(Saved entries)
= = =

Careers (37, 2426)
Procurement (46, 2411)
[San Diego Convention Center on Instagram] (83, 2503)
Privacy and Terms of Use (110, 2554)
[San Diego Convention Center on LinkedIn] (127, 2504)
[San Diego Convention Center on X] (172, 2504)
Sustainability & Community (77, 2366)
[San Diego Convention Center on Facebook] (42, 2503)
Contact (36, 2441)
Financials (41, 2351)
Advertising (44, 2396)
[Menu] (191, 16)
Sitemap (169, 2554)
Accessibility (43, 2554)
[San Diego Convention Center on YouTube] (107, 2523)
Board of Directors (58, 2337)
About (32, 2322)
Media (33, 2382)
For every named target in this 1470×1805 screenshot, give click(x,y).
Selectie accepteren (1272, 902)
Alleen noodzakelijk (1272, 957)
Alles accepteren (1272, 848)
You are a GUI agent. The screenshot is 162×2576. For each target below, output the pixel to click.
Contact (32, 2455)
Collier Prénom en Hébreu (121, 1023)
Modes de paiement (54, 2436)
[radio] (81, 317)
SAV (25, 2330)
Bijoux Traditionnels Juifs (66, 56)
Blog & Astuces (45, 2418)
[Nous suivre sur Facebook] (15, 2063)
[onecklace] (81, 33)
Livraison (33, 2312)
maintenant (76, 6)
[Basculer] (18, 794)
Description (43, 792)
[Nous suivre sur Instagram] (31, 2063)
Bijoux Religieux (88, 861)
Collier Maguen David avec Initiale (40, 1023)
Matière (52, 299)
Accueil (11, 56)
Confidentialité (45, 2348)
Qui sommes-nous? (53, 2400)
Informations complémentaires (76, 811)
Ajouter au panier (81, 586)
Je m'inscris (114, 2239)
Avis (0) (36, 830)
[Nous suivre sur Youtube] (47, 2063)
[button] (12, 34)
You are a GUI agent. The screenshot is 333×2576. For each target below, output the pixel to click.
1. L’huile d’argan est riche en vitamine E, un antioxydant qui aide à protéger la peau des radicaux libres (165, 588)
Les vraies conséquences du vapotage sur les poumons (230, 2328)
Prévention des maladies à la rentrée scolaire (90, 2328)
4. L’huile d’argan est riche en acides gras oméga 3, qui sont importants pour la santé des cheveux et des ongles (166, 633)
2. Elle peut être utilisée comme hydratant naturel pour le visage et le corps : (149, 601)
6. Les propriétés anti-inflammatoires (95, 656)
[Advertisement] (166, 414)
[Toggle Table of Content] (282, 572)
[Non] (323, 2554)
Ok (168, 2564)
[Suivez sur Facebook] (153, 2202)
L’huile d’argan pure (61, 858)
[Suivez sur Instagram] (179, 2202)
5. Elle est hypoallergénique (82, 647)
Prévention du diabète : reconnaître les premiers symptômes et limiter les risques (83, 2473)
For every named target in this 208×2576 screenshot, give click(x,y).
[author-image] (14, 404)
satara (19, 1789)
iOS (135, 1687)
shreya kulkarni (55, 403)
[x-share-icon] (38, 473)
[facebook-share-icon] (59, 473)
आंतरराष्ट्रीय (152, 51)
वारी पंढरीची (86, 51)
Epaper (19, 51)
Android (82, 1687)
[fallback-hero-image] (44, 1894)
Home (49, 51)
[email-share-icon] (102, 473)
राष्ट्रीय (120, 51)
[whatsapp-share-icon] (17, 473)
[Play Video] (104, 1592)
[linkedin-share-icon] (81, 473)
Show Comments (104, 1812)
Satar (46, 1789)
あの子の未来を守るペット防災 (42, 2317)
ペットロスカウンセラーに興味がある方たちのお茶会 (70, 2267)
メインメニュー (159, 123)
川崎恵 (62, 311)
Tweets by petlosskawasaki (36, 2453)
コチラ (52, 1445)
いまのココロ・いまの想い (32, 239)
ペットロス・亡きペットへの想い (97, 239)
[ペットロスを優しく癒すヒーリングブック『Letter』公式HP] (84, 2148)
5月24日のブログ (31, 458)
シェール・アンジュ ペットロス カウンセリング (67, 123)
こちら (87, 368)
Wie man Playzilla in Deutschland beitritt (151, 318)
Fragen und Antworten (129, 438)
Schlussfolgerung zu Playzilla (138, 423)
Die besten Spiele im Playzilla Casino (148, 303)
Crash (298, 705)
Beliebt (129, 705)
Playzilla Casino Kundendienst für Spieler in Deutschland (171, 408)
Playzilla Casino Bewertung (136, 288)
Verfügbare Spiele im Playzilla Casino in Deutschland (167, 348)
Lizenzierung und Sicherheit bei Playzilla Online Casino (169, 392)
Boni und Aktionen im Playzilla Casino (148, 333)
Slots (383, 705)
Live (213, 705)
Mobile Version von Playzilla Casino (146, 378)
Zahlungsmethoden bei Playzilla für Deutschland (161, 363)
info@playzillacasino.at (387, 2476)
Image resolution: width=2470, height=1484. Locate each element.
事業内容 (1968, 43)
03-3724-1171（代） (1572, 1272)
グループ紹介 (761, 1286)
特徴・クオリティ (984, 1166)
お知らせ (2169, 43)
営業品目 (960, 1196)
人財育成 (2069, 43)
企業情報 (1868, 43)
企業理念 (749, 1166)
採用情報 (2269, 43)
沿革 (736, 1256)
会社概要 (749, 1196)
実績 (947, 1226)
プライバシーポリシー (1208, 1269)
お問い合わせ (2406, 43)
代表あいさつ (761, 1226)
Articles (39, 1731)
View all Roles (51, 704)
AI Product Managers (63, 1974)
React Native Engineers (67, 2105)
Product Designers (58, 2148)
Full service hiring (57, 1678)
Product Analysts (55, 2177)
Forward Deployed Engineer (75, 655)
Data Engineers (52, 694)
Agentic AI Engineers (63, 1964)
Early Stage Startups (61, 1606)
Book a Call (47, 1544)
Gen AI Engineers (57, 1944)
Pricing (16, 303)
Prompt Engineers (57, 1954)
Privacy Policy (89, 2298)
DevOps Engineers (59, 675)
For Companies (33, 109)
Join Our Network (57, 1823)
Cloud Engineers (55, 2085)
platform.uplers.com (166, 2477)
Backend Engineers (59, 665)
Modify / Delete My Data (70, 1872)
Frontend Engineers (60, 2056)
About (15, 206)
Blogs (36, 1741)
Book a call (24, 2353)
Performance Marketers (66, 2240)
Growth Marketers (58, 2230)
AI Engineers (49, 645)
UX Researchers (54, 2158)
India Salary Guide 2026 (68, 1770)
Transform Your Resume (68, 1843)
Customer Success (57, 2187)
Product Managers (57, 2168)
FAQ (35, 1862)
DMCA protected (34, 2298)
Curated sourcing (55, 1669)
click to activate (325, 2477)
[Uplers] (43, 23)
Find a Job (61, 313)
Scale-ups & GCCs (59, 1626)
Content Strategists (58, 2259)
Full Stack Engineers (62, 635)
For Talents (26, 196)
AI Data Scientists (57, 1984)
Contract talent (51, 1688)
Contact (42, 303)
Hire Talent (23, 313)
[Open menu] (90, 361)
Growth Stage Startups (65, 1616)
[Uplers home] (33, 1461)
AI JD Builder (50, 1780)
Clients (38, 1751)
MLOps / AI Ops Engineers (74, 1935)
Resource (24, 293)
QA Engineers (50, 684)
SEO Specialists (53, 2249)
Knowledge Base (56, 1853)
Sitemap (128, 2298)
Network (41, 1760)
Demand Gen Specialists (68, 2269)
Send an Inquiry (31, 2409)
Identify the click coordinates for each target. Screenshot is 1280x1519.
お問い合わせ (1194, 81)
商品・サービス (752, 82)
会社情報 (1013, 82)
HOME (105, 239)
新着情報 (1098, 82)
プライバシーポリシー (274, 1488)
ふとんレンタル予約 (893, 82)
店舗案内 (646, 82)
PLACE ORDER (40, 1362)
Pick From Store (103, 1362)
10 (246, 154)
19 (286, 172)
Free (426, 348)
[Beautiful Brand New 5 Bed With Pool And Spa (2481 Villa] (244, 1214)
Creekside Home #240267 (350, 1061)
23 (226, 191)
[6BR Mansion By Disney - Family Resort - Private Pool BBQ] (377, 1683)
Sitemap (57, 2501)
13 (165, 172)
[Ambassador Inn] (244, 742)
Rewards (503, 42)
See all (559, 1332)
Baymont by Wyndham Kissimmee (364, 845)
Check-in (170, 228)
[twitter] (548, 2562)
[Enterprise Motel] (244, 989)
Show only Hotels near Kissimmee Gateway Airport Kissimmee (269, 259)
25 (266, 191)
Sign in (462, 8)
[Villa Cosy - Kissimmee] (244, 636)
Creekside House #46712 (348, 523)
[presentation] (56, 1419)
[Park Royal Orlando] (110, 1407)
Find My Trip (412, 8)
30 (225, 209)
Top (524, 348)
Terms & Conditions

= = =

EXERCISE BRIEF:
Of the lines above, output exactly those from the line bearing "[Nous suivre sur Youtube] (47, 2063)" through the line bearing "Prévention du diabète", inclusive.

RESULT FOR THIS EXERCISE:
[Nous suivre sur Youtube] (47, 2063)
[button] (12, 34)
You are a GUI agent. The screenshot is 333×2576. For each target below, output the pixel to click.
1. L’huile d’argan est riche en vitamine E, un antioxydant qui aide à protéger la peau des radicaux libres (165, 588)
Les vraies conséquences du vapotage sur les poumons (230, 2328)
Prévention des maladies à la rentrée scolaire (90, 2328)
4. L’huile d’argan est riche en acides gras oméga 3, qui sont importants pour la santé des cheveux et des ongles (166, 633)
2. Elle peut être utilisée comme hydratant naturel pour le visage et le corps : (149, 601)
6. Les propriétés anti-inflammatoires (95, 656)
[Advertisement] (166, 414)
[Toggle Table of Content] (282, 572)
[Non] (323, 2554)
Ok (168, 2564)
[Suivez sur Facebook] (153, 2202)
L’huile d’argan pure (61, 858)
[Suivez sur Instagram] (179, 2202)
5. Elle est hypoallergénique (82, 647)
Prévention du diabète : reconnaître les premiers symptômes et limiter les risques (83, 2473)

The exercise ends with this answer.